[Pixel coordinate grounding data]
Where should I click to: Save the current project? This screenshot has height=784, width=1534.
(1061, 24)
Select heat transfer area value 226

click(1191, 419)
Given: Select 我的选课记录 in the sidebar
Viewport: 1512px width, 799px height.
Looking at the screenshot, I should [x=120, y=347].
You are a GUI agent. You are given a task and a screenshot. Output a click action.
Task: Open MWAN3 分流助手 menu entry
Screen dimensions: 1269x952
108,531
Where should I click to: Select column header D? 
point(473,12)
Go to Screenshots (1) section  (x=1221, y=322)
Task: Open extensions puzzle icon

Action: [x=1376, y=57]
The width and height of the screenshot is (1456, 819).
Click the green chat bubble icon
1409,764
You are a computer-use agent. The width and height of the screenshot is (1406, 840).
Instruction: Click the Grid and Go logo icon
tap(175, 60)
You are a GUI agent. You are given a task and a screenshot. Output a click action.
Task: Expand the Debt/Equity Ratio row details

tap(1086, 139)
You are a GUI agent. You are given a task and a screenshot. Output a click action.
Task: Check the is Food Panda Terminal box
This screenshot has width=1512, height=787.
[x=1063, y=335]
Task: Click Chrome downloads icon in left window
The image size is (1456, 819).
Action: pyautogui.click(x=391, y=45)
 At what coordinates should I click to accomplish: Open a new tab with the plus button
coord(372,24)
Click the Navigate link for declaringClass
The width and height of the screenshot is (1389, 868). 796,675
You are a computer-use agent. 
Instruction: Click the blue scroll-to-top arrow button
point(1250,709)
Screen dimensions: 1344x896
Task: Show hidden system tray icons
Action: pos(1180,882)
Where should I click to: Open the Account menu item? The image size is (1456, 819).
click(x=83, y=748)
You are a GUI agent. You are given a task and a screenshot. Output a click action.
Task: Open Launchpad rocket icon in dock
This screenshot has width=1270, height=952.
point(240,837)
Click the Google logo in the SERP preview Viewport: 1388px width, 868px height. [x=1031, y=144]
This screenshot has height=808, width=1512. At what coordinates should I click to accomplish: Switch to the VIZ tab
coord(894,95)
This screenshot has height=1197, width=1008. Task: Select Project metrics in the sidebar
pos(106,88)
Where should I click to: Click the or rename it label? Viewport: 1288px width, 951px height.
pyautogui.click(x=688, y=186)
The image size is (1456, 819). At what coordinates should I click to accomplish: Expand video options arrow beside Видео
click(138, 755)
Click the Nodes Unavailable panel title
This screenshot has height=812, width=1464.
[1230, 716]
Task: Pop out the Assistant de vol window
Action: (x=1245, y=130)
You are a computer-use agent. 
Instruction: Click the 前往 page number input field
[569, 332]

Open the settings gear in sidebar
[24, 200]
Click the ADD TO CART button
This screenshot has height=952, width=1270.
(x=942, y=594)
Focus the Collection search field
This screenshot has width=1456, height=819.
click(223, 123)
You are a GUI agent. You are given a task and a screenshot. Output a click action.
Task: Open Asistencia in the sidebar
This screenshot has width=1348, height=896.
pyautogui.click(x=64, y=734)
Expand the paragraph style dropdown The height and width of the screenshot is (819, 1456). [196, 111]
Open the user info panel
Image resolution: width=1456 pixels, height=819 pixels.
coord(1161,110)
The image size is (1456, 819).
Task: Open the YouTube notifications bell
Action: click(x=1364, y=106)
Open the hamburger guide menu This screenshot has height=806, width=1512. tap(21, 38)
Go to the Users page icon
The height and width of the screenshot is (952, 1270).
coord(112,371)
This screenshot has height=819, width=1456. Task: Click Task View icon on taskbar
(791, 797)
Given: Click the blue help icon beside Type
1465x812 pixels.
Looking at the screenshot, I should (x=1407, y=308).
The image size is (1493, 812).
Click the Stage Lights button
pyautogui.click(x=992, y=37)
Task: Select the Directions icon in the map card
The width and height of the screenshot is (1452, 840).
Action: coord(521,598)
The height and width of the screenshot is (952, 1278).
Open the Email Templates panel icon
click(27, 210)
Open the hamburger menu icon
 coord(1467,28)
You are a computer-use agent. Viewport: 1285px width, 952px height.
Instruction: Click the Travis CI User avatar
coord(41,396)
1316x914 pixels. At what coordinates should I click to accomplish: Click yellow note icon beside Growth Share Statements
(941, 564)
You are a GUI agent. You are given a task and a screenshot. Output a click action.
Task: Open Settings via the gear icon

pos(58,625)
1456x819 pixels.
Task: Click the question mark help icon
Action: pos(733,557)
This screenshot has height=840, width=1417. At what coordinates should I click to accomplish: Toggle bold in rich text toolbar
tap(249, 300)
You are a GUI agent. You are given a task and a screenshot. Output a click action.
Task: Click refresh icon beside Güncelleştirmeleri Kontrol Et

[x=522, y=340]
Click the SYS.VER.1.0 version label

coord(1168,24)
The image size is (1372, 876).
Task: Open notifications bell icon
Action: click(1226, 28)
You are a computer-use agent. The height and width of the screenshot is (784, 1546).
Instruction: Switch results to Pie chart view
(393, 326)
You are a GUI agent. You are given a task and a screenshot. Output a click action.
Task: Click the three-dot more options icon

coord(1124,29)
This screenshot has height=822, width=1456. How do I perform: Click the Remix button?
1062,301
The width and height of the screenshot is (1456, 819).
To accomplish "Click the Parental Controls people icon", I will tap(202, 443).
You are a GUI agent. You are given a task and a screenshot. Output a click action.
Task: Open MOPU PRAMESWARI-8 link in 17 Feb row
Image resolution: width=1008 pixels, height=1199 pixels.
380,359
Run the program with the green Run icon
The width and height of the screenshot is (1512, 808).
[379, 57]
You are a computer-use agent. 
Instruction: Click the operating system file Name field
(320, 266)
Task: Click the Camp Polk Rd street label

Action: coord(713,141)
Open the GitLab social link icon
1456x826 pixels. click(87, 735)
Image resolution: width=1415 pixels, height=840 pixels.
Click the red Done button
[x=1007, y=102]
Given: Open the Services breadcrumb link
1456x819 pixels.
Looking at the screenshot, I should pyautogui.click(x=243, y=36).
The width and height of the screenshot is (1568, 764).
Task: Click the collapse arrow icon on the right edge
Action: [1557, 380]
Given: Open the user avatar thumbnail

■ **DESCRIPTION OF THE TASK**: Would you copy, unchanged, the stretch of the records above that begins at the line containing "Instruction: Click the operating" and ends at the line containing "Given: Open the Services breadcrumb link", and only that?

■ **RESPONSE TO THIS TASK**:
Instruction: Click the operating system file Name field
(320, 266)
Task: Click the Camp Polk Rd street label

Action: coord(713,141)
Open the GitLab social link icon
1456x826 pixels. click(87, 735)
Image resolution: width=1415 pixels, height=840 pixels.
Click the red Done button
[x=1007, y=102]
Given: Open the Services breadcrumb link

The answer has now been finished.